Exercise materials:

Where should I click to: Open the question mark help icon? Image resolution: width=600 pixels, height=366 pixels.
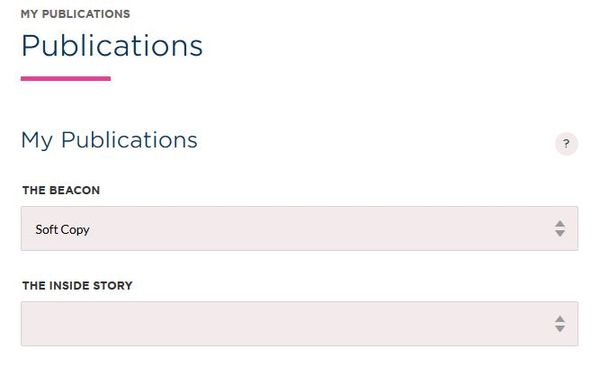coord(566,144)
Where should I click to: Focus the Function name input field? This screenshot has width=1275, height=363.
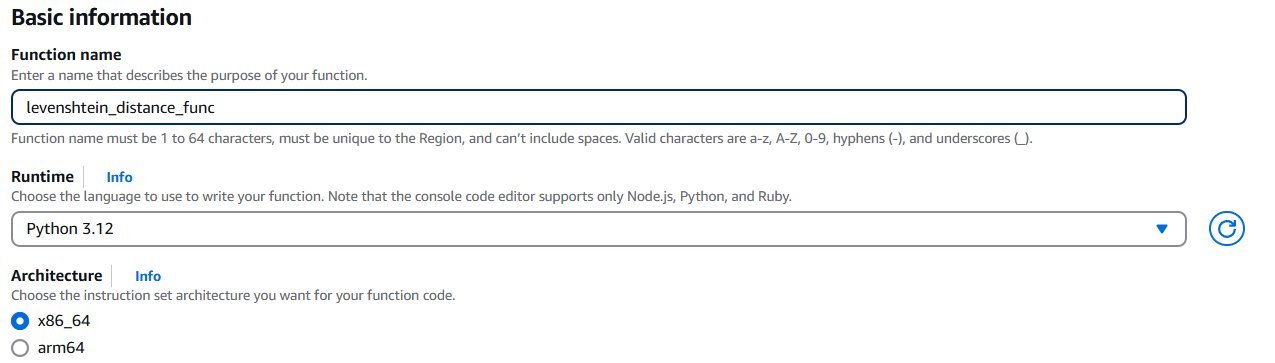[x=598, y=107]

==

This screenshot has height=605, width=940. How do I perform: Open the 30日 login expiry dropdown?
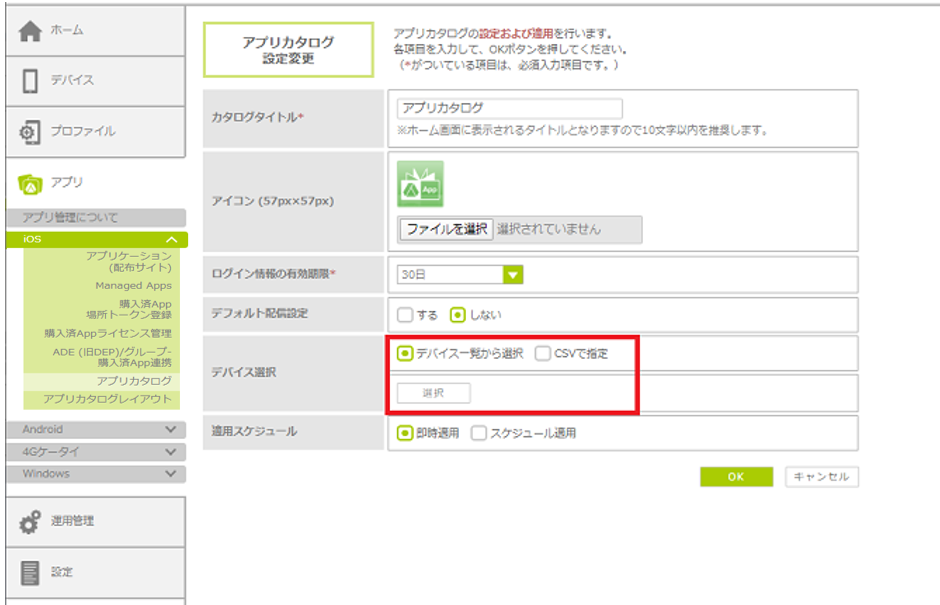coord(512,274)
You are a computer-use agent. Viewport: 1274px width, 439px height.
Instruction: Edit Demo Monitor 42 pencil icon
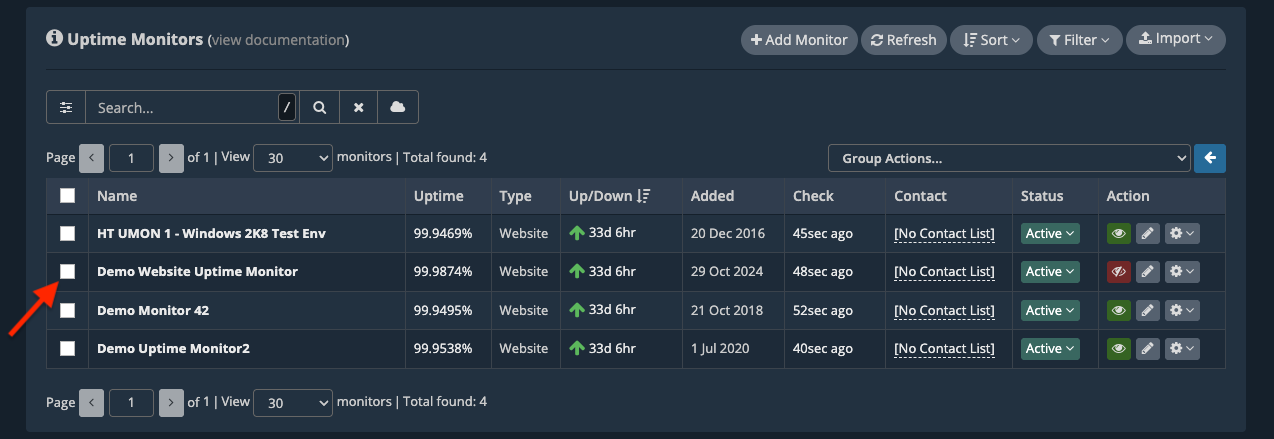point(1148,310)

==

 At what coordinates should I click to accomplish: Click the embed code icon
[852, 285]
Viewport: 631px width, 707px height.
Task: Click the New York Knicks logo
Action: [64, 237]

Task instructions: Can you render the records, from the line holding "Where should I click to: Open" through the line holding "[x=598, y=107]", inclusive, as a two-column CSV with the columns "prompt" and "location"? Give one row for each record, put each field in quotes with line breaks turned into spaces, and leave out the pictures.

Solution to this exercise:
prompt,location
"Where should I click to: Open the question mark help icon? Image resolution: width=600 pixels, height=366 pixels.","coord(566,144)"
"Where should I click to: Focus the Function name input field? This screenshot has width=1275, height=363.","[x=598, y=107]"